General characteristics
- Class & type: Trillium-class freighter
- Tonnage: 43,691 GT; 71,319 DWT;
- Length: 228.6 m (750 ft 0 in)
- Beam: 32.26 m (105 ft 10 in)
- Draught: 13.517 m (44 ft 4.2 in)
- Depth: 20.16 m (66 ft 2 in)
- Capacity: 71,476 m^{3} (2,524,200 cu ft)

= CSL Tecumseh =

CSL Tecumseh is a self-unloading Panamax bulk carrier that entered service with Canada Steamship Lines (CSL) in 2013. The ship is currently registered in Nassau, Bahamas.

==Design and description==
CSL Tecumseh is the second of three sister ships of the s of the Panamax sub class. The ship has a gross tonnage of 43,691 tonnes and a deadweight tonnage of 71,319 tonnes. The ship is 228.6 m long overall with a beam of 32.26 m. The ship has a maximum draught of 13.517 m and a depth of 20.16 m.

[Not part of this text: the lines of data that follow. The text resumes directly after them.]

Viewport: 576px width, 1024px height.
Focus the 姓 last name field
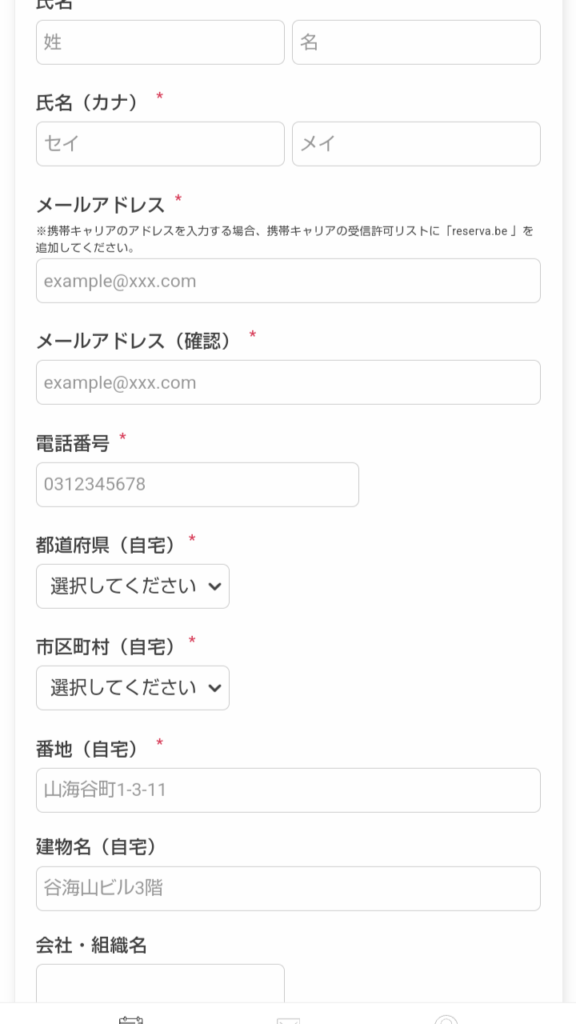(160, 42)
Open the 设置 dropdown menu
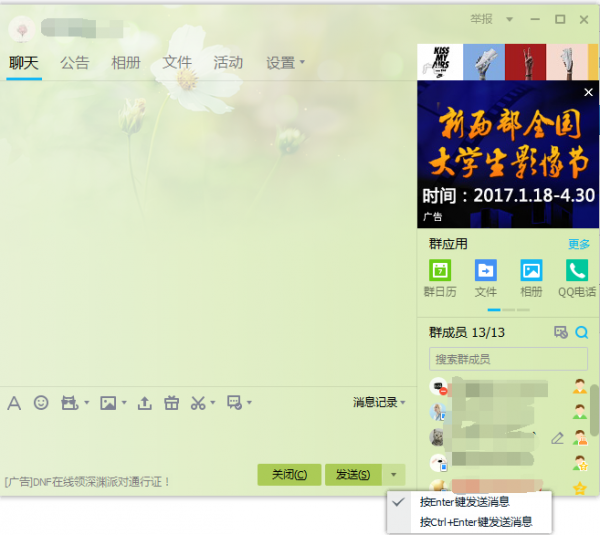 click(286, 63)
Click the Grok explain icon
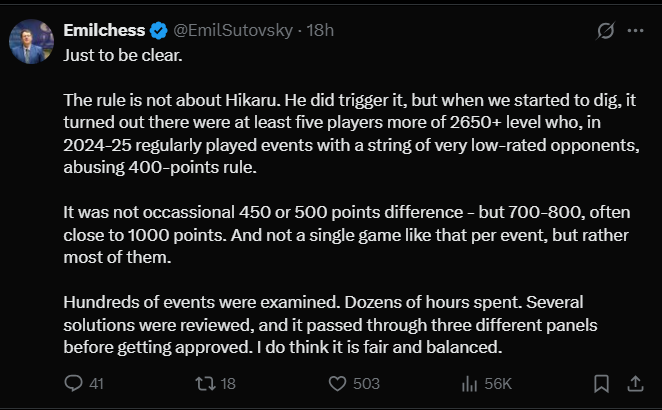This screenshot has height=410, width=662. click(604, 31)
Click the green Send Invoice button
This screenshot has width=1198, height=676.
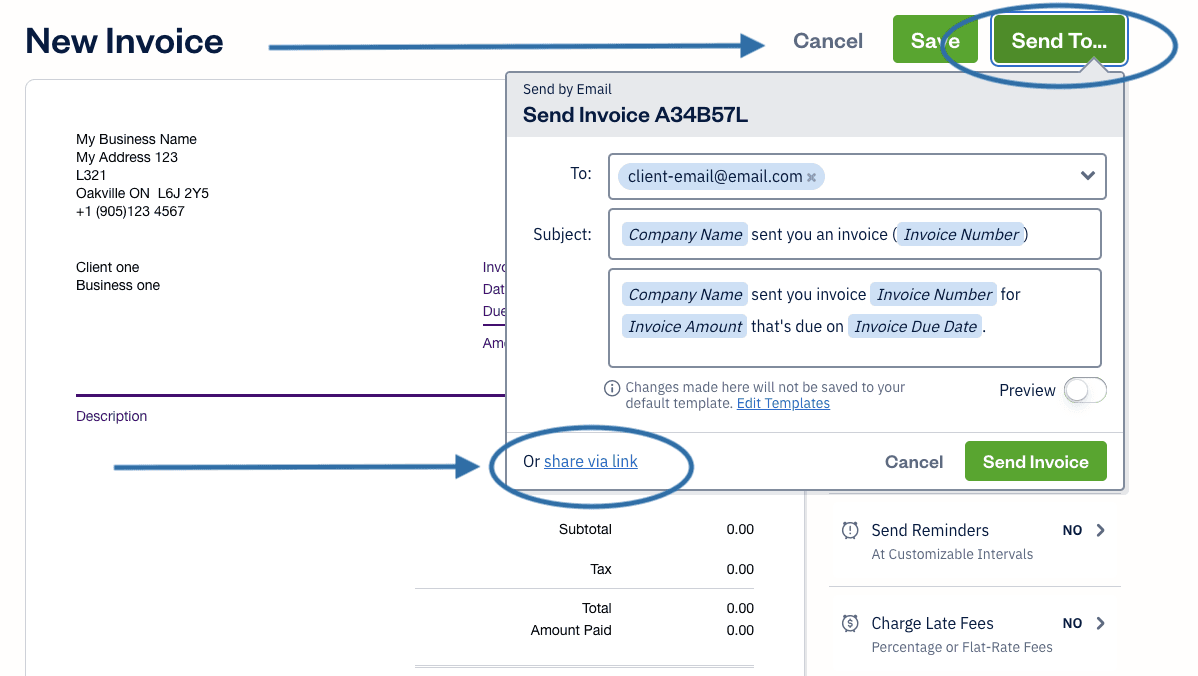click(1035, 461)
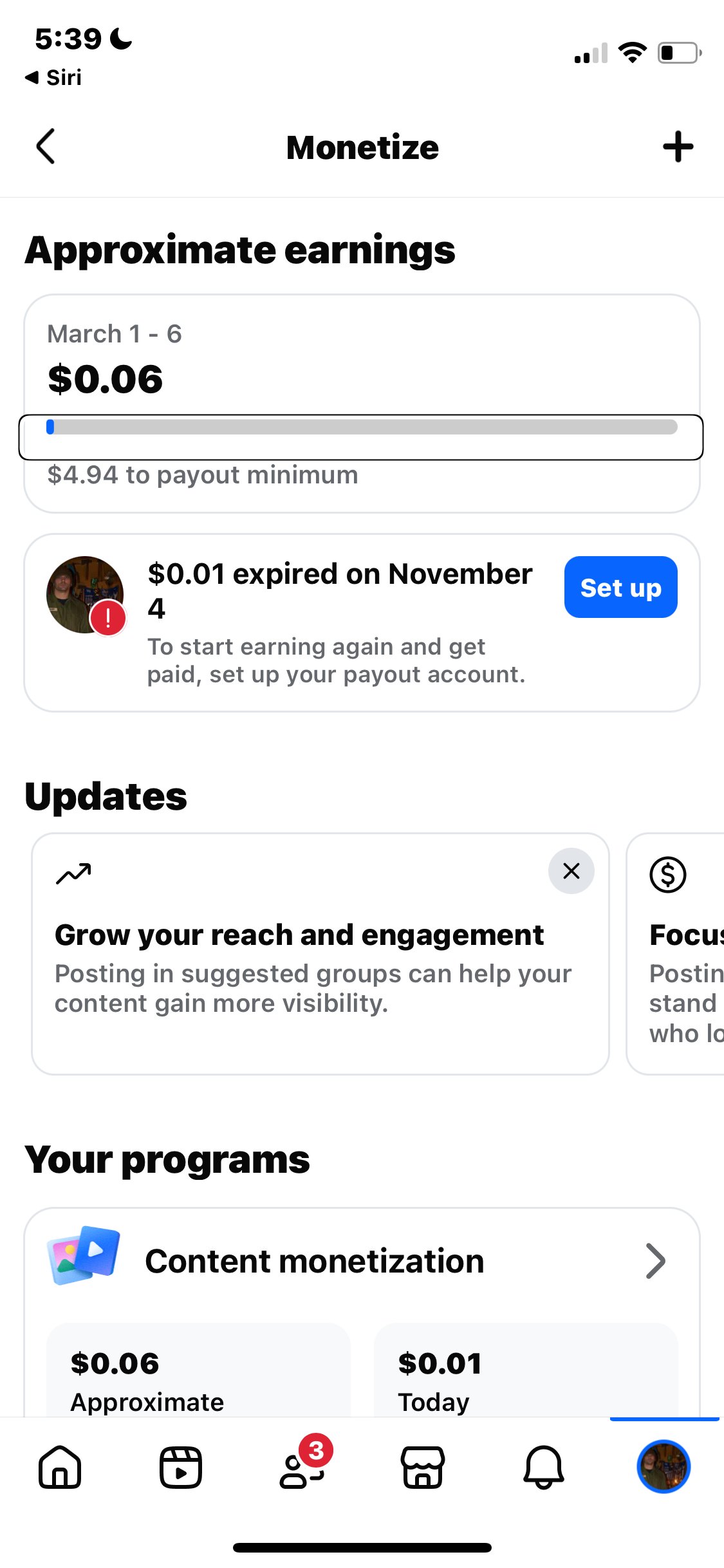The image size is (724, 1568).
Task: Tap the growth trend icon on Updates card
Action: pos(73,873)
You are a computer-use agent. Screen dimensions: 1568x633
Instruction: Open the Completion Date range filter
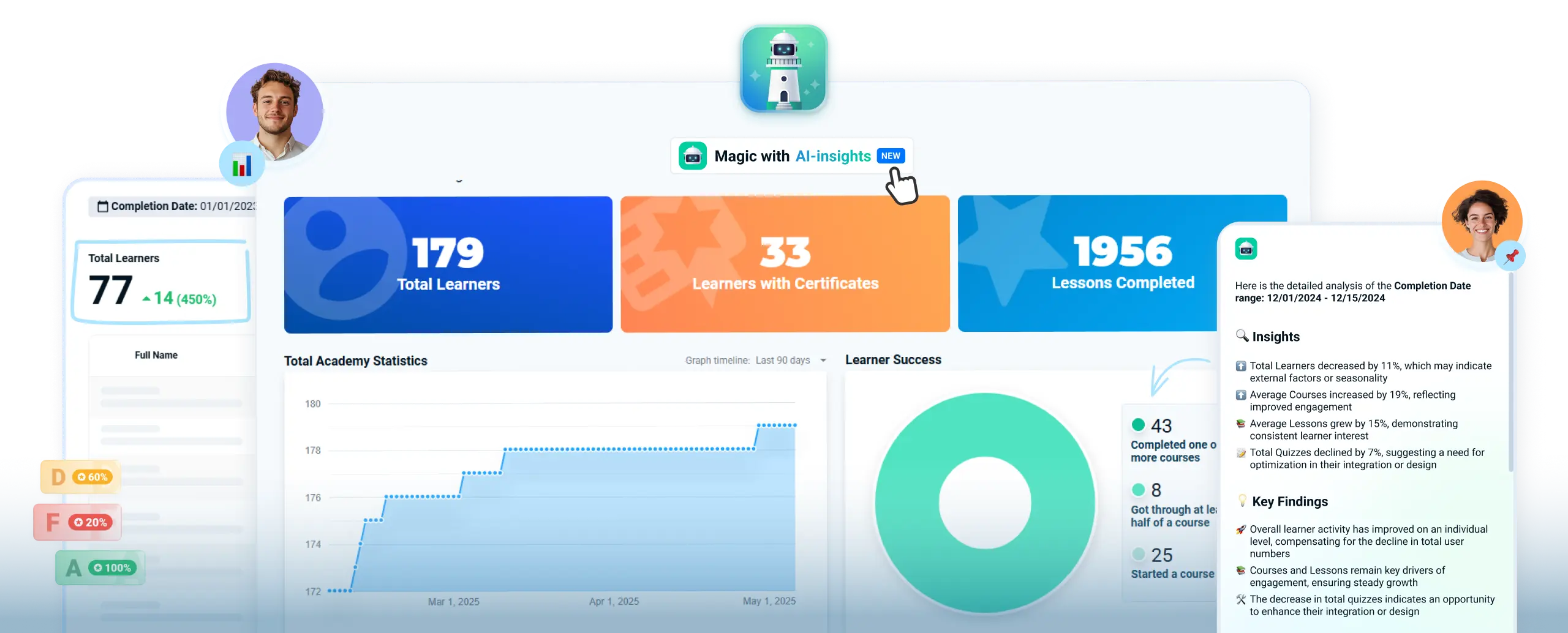tap(175, 206)
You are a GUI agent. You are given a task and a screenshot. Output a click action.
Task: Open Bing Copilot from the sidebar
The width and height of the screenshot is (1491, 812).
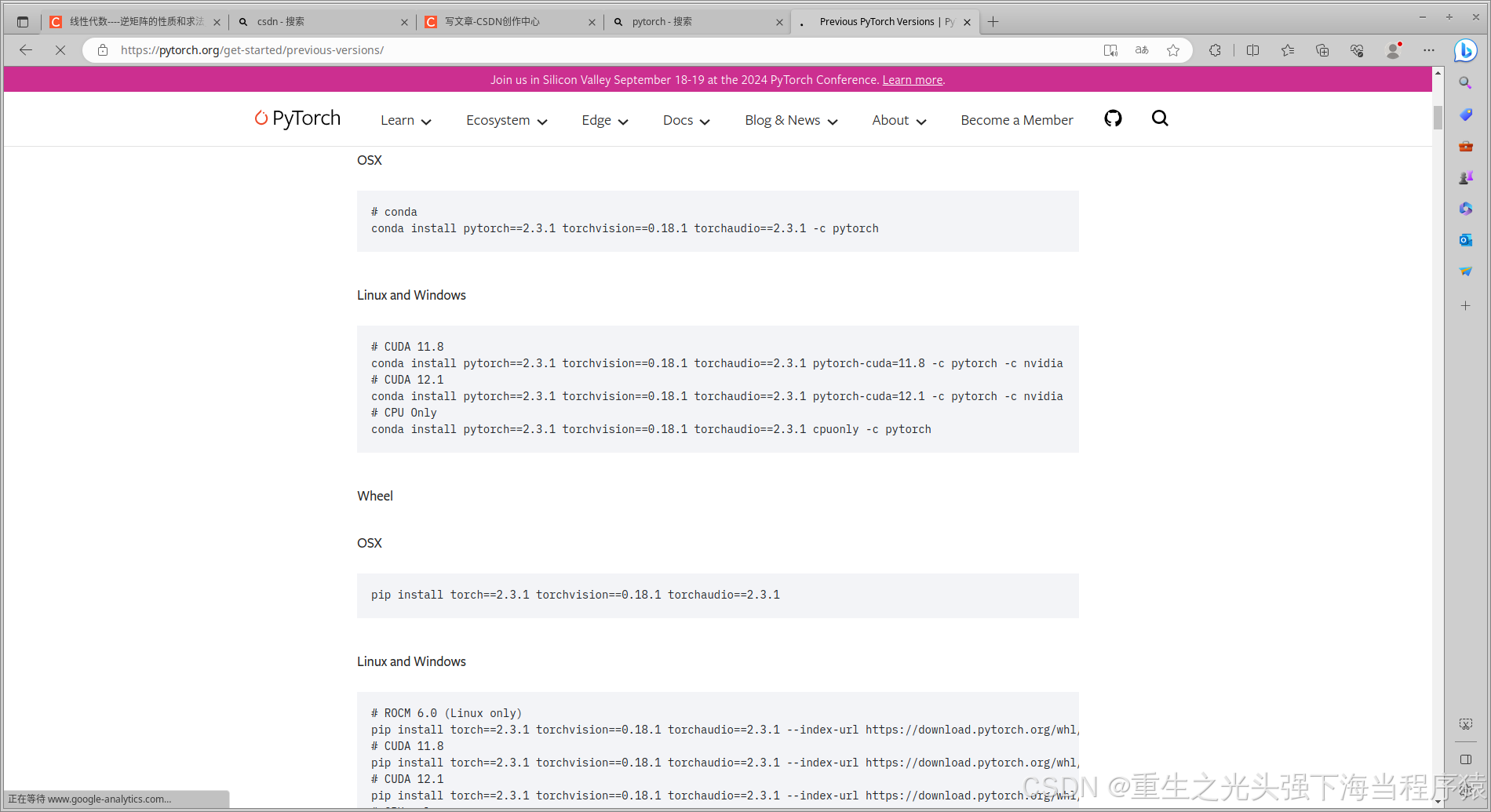[x=1464, y=50]
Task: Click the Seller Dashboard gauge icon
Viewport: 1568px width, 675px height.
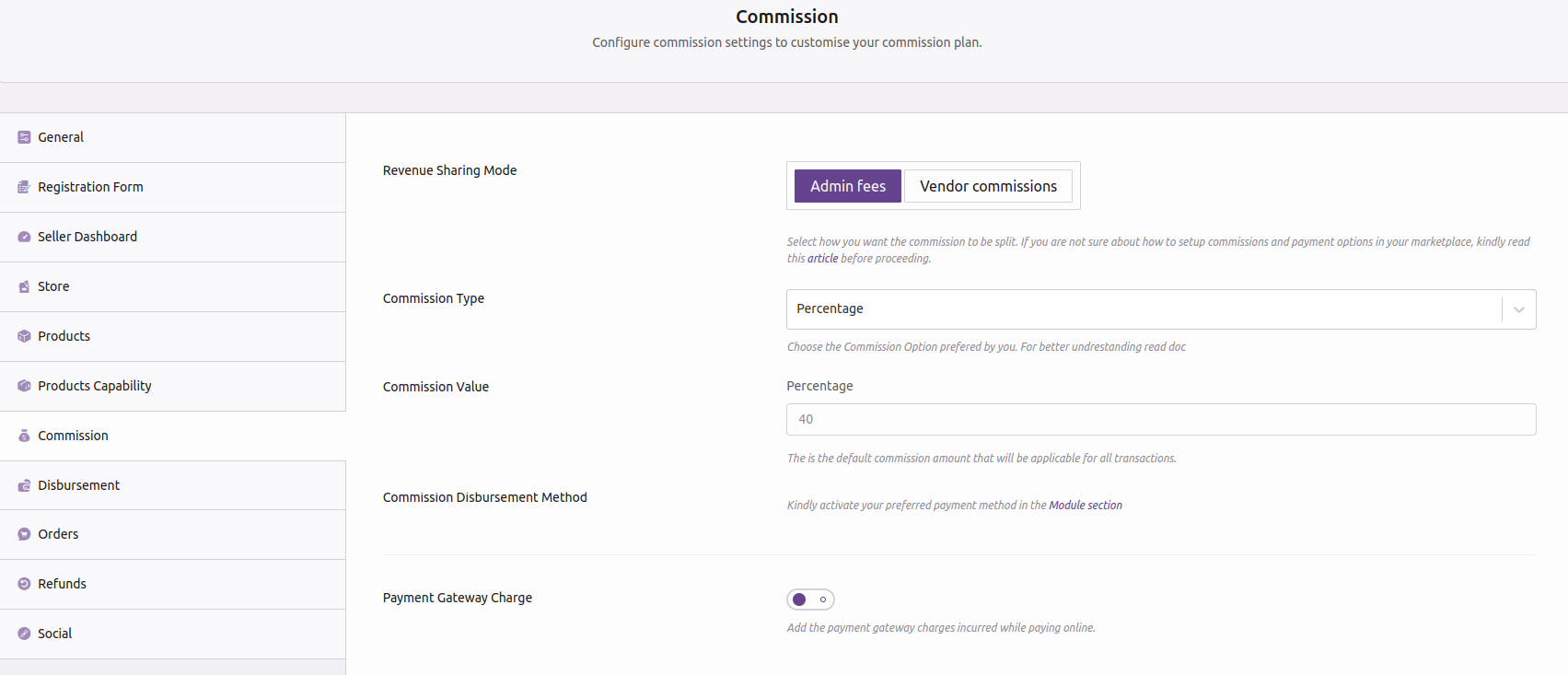Action: 24,237
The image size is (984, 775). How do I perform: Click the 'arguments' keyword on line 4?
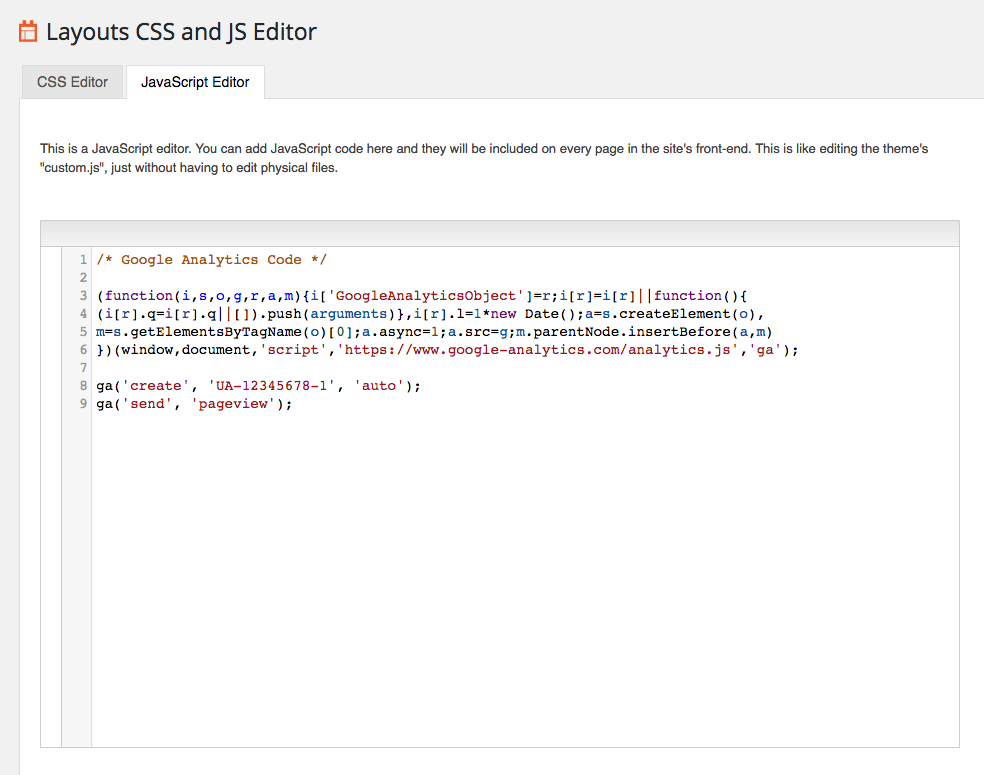pos(348,314)
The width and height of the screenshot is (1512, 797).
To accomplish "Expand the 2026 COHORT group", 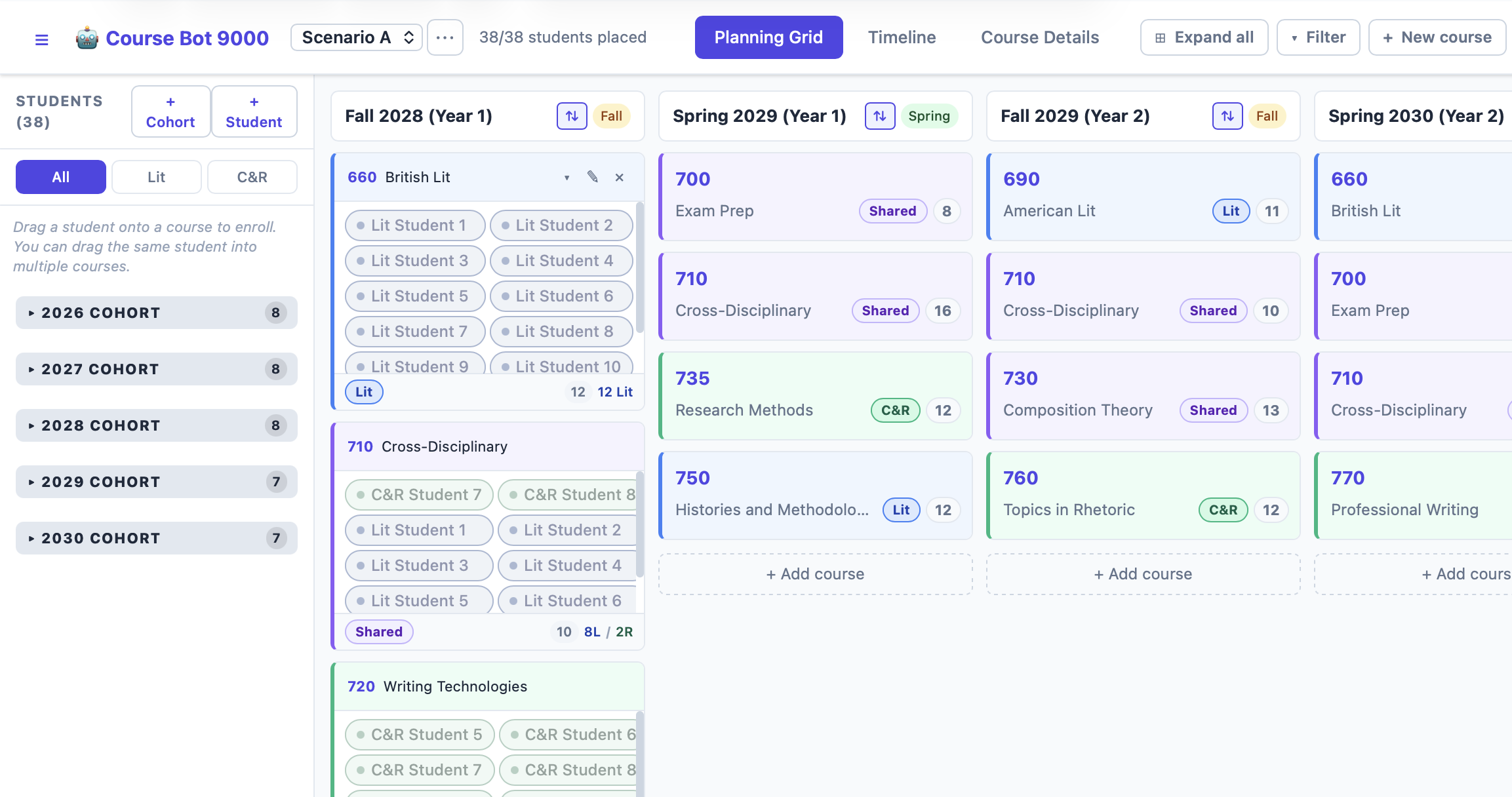I will (x=156, y=313).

The bulk carrier has a hold capacity of 71,476 m3 and an 80 m boom for self-discharging.

==Construction and career==
CSL Tecumseh was built by Chengxi Shipyard in Jiangyin, China with the yard number 9703. She was completed in May 2013. The ship was delivered to CSL on 2 May 2013 and she began her maiden voyage on 7 May from China to Port McNeill, British Columbia, where she loaded a cargo of aggregates, to San Francisco, California.